What would they have done had it rained? After the service, they will serve coffee to at least four hundred people, and after the open-air programme of speeches and songs, the guests who have come a great distance will be served dinner—potatoes, fried pike with horseradish sauce and several square metres of lettuce that the pastor’s wife has raised in her kitchen garden, tender and delicious, which she’ll serve with a dressing of eggs and cream mixed with a little sugar, salt, and vinegar. The famous local breads—black and homemade white, her own butter, her milk, and her well-brewed small beer. For dessert, prune whip with whipped cream, an Åland speciality. Help in the kitchen, of course, but under her own watchful eye. Plates, coffee cups, bowls, and silverware borrowed in big baskets from the Martha Society and the youth centre. All this food and activity spreads out across the kitchen and the dining room, but the parlour is a protected zone. Here the visiting dignitaries are served a substantial breakfast of porridge, cheese sandwiches, and coffee or tea, to hold them through the long installation service.

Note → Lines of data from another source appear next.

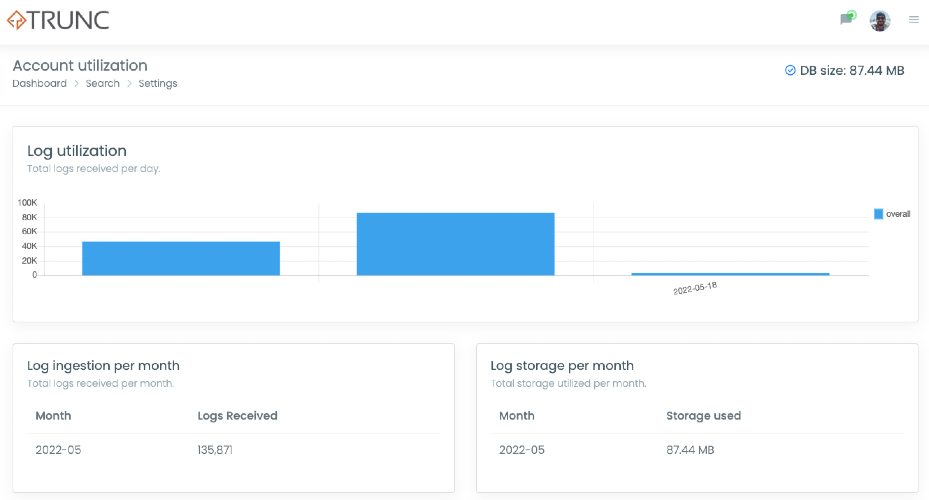Screen dimensions: 929x500
Task: Click the Storage used column header
Action: coord(703,416)
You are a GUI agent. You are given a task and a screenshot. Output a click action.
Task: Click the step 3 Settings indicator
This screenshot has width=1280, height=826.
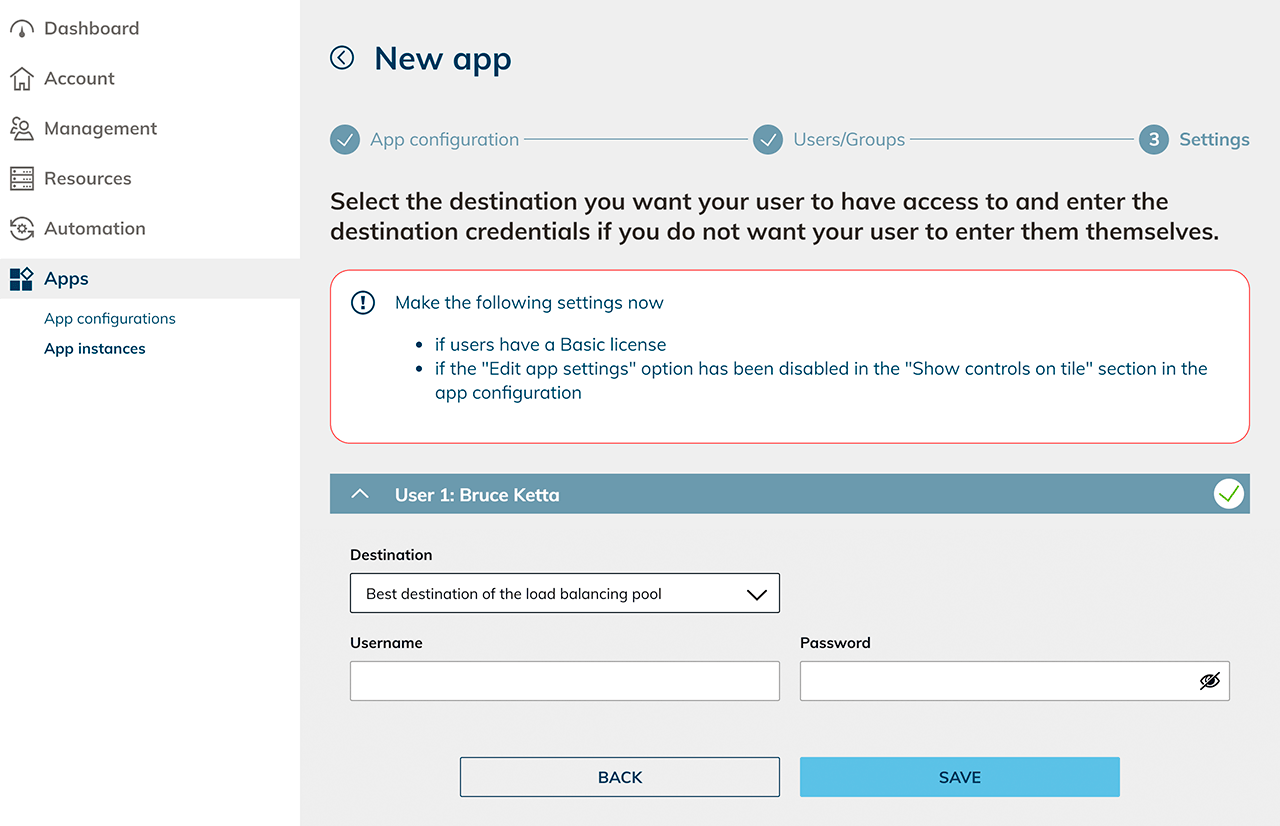click(1153, 140)
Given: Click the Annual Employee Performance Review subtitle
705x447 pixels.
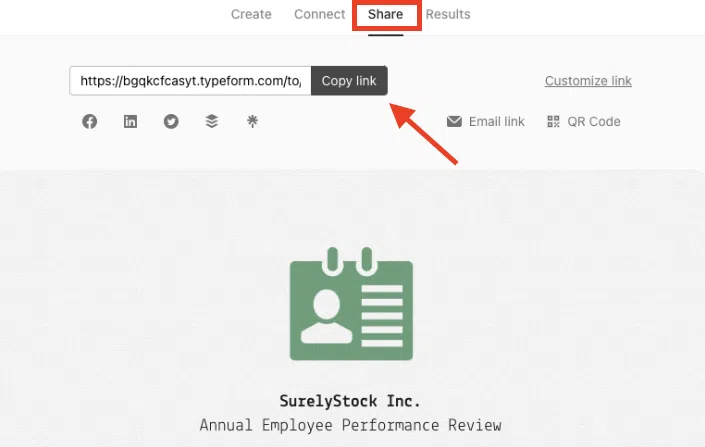Looking at the screenshot, I should 350,426.
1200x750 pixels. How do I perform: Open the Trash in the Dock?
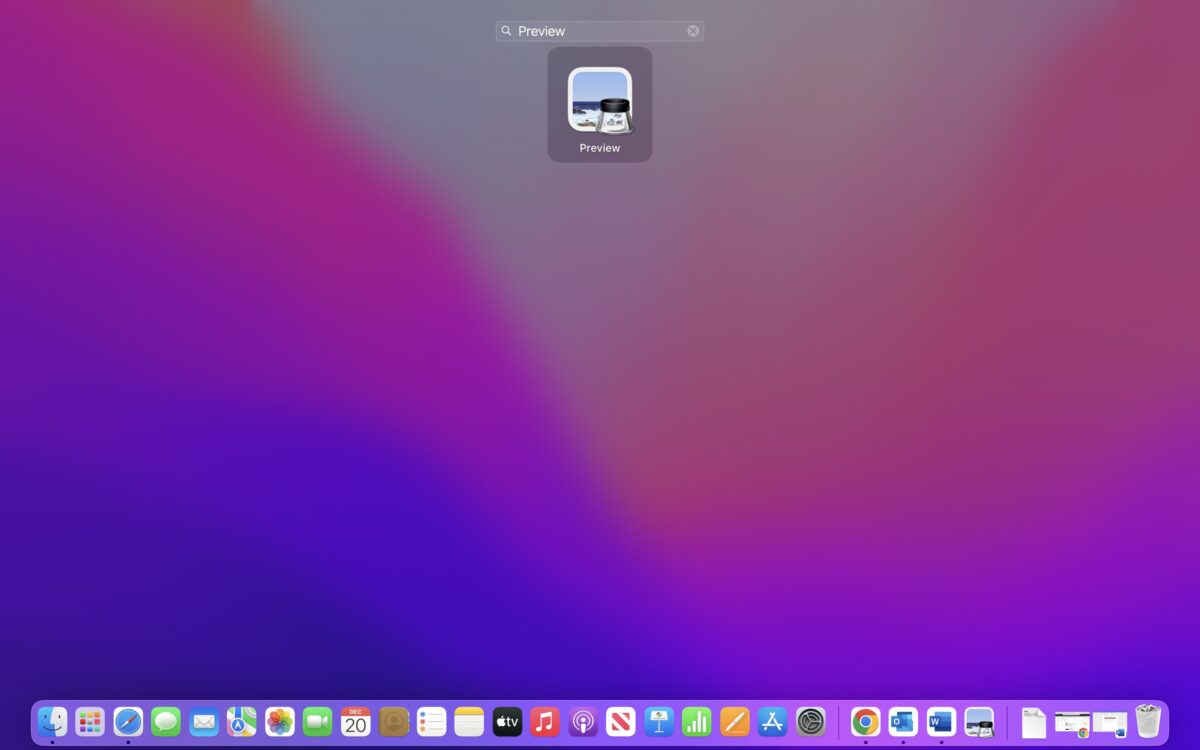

It’s like a royal visit. First the bishop, the bishop’s wife, and the assessor will arrive from the east on one of Åbo’s fast Coast Guard cutters. Many of the Örlanders have already arrived and stand on the bell-tower hill keeping a lookout. When the foaming prow of the boat is seen in the distance, a message is sent to the parsonage at once, and the vicar-to-be and his wife stroll down to the church dock to receive their visitors with a smile. Welcome, welcome! And thank you, thank you! The Coast Guard crewmen, like aides-de-camp, ready with discreet hands as the bishop—in his doctor’s hat, cassock, and bishop’s cross—steps ashore with his wife. Handshakes and great delight on all sides about the weather, about seeing one another again, about the Day and all it will mean for the life of the faith in the outer islands. “And it’s so beautiful here. So indescribably lovely!” The gentlemen walk slightly ahead, scrutinized by Apple and Goody, who then focus their attention on Mona, who does not stop and pat them but informs the bishop’s wife, “Yes, they’re ours, I tend them myself. Without cows of our own, we’d have a hard time feeding ourselves out here.”